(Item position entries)
########################################
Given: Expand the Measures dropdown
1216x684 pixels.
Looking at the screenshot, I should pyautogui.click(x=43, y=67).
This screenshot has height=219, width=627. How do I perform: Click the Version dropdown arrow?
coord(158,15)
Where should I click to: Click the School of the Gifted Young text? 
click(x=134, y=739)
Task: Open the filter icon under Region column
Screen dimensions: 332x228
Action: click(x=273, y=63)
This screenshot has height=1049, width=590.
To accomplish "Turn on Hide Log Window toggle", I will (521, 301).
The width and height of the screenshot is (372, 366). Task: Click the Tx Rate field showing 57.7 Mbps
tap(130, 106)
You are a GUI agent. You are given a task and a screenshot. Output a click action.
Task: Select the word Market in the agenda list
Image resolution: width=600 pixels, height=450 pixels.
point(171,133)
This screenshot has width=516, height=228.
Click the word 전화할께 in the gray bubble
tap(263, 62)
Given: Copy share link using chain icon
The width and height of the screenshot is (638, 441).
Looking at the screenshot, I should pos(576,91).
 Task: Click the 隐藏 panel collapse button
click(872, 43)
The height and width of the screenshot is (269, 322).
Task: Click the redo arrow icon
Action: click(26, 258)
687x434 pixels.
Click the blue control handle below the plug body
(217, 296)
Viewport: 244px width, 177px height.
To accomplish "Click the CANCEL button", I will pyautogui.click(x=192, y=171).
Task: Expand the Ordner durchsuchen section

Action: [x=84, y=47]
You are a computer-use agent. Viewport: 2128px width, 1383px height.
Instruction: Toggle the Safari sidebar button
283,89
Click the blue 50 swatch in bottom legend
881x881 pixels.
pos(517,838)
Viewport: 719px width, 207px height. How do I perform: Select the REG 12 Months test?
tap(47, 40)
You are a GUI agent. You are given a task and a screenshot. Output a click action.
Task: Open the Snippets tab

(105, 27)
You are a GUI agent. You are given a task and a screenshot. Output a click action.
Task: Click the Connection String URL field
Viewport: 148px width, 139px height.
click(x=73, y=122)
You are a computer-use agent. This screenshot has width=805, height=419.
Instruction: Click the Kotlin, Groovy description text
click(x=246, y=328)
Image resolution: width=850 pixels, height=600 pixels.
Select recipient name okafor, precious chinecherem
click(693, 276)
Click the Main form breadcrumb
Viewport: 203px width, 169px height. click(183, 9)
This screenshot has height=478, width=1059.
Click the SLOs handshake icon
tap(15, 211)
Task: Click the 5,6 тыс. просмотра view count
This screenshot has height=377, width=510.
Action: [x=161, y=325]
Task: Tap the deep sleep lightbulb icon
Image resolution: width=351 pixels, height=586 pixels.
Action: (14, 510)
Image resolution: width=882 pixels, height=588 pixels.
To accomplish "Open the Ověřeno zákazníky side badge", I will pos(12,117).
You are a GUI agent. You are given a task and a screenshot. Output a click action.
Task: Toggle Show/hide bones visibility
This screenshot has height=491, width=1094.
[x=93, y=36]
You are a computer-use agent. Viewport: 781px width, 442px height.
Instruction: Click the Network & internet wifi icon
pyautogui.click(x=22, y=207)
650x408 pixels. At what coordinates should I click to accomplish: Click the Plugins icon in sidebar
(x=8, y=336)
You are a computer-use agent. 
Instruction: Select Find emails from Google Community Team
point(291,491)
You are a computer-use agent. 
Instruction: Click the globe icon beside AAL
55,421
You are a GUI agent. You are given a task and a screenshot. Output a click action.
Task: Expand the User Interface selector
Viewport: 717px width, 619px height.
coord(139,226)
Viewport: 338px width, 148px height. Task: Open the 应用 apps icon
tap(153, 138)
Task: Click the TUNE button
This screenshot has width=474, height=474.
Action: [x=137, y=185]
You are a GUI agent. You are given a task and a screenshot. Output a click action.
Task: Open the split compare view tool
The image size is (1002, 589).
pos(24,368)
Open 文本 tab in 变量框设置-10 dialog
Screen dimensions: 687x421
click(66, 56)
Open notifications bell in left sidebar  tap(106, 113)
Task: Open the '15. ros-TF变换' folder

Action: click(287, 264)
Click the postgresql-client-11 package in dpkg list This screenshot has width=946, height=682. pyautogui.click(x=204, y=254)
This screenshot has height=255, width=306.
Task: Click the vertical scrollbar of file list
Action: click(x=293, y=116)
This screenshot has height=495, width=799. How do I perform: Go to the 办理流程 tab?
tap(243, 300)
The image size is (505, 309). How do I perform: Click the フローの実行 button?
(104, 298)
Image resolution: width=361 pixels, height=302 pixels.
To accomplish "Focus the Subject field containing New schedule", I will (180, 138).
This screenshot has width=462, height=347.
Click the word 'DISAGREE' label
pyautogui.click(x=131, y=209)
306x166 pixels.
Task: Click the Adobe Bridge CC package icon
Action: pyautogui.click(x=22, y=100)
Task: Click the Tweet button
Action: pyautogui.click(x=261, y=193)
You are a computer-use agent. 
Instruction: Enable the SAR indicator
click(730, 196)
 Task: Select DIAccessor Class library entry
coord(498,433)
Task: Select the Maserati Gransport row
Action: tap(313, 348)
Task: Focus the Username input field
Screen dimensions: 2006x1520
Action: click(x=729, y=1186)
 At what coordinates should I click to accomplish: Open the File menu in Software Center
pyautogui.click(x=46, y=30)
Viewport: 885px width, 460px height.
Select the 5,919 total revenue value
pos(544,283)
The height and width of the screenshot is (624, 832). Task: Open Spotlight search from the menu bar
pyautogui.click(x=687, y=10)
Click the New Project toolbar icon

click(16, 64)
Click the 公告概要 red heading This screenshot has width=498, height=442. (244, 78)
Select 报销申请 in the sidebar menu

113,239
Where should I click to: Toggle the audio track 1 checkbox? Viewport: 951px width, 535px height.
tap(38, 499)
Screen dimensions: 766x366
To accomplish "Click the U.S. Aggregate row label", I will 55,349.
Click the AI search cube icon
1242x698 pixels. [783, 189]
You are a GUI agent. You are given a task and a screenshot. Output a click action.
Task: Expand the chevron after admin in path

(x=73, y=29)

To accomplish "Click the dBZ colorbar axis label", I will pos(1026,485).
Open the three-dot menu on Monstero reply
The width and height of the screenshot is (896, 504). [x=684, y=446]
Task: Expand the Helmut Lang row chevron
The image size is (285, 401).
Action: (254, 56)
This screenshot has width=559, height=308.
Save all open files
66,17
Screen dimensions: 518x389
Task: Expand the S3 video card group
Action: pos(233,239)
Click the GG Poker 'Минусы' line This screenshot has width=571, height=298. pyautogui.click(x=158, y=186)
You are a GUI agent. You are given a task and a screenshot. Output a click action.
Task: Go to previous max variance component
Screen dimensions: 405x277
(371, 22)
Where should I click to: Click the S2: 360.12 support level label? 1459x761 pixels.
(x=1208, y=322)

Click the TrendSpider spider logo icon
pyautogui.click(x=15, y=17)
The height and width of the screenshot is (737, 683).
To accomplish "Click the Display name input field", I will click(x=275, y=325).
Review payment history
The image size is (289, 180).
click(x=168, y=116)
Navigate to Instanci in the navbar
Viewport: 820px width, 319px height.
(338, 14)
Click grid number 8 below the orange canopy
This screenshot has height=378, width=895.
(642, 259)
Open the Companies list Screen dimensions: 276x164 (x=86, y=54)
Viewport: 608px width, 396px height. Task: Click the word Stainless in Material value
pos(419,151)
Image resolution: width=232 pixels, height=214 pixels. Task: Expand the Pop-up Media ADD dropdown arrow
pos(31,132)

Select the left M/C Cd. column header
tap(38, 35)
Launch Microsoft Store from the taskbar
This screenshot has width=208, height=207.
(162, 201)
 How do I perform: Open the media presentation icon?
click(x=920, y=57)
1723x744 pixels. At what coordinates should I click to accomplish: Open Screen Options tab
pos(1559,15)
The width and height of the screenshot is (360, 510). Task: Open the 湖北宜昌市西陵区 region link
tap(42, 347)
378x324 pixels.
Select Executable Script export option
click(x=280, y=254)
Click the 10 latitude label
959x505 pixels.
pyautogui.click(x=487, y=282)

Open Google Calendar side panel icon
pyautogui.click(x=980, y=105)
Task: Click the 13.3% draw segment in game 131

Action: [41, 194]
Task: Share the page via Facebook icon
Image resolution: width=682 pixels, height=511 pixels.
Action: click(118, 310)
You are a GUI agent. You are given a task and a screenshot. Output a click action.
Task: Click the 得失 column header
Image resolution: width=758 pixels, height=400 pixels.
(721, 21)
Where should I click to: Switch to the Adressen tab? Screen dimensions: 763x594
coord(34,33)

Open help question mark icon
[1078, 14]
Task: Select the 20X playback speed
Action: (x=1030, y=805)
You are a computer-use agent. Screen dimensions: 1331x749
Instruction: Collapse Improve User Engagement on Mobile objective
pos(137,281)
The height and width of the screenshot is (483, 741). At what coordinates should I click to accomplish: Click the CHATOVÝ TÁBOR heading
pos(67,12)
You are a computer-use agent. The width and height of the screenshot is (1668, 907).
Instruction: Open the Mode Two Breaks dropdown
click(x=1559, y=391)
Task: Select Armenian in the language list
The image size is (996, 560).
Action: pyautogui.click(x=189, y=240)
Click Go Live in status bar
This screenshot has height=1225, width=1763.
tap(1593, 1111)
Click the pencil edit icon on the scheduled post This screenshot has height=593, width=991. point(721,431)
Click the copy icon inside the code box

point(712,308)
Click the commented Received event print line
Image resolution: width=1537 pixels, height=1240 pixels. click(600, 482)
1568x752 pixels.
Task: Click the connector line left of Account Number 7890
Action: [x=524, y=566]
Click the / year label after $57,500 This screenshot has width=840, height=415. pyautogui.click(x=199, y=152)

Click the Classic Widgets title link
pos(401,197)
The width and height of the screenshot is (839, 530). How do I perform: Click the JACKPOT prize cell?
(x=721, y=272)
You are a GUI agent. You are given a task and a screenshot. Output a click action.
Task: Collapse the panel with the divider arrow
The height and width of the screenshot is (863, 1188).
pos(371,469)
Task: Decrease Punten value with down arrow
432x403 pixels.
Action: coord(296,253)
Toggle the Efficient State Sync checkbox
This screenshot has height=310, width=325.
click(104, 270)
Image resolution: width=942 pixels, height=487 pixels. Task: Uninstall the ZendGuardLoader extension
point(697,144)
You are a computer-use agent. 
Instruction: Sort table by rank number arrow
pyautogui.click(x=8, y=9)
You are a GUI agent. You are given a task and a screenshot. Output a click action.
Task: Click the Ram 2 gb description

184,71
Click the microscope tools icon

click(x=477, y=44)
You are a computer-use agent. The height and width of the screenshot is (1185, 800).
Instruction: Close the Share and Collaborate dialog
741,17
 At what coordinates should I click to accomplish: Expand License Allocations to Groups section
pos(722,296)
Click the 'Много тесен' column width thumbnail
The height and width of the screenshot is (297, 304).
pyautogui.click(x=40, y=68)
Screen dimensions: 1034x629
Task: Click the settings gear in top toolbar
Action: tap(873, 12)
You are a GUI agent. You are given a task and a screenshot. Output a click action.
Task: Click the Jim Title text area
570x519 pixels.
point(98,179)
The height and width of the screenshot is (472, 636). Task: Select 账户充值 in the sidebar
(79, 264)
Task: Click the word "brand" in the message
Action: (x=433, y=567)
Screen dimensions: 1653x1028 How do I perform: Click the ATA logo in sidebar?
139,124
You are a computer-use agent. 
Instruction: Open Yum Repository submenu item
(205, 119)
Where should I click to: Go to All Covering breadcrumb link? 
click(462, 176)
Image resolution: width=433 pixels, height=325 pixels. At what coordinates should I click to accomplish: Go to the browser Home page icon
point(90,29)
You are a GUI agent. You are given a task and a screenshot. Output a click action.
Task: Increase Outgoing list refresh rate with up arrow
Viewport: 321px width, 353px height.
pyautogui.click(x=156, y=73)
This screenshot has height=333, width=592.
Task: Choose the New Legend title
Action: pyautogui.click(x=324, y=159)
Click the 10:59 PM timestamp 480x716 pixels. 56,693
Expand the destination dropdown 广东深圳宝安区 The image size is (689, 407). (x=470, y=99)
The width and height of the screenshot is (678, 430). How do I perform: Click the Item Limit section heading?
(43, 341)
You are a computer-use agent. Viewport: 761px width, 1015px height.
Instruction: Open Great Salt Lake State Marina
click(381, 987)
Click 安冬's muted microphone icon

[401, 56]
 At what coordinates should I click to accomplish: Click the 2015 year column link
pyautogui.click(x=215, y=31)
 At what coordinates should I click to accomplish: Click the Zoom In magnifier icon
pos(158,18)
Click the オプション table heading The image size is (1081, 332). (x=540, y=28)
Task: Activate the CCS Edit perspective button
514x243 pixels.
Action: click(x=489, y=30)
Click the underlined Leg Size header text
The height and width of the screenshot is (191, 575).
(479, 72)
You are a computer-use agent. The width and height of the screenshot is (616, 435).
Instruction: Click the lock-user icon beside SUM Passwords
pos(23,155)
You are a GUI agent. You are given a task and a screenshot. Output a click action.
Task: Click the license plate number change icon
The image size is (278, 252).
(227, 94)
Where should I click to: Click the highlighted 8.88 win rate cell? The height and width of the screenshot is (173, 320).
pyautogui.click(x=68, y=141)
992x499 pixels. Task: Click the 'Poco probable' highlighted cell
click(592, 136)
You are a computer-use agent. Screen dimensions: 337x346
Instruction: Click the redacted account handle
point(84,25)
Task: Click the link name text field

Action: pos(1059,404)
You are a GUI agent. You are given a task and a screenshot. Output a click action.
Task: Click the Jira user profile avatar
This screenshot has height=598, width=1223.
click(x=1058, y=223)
########################################
WRITTEN INSTRUCTION.
Copy out, without any changes, everything in the records from the line containing "Where should I click to: Toggle" down to the line containing "1242x698 pixels. [783, 189]", including both of those lines.

WORKED ANSWER.
Where should I click to: Toggle the audio track 1 checkbox? Viewport: 951px width, 535px height.
tap(38, 499)
Screen dimensions: 766x366
To accomplish "Click the U.S. Aggregate row label", I will 55,349.
Click the AI search cube icon
1242x698 pixels. [783, 189]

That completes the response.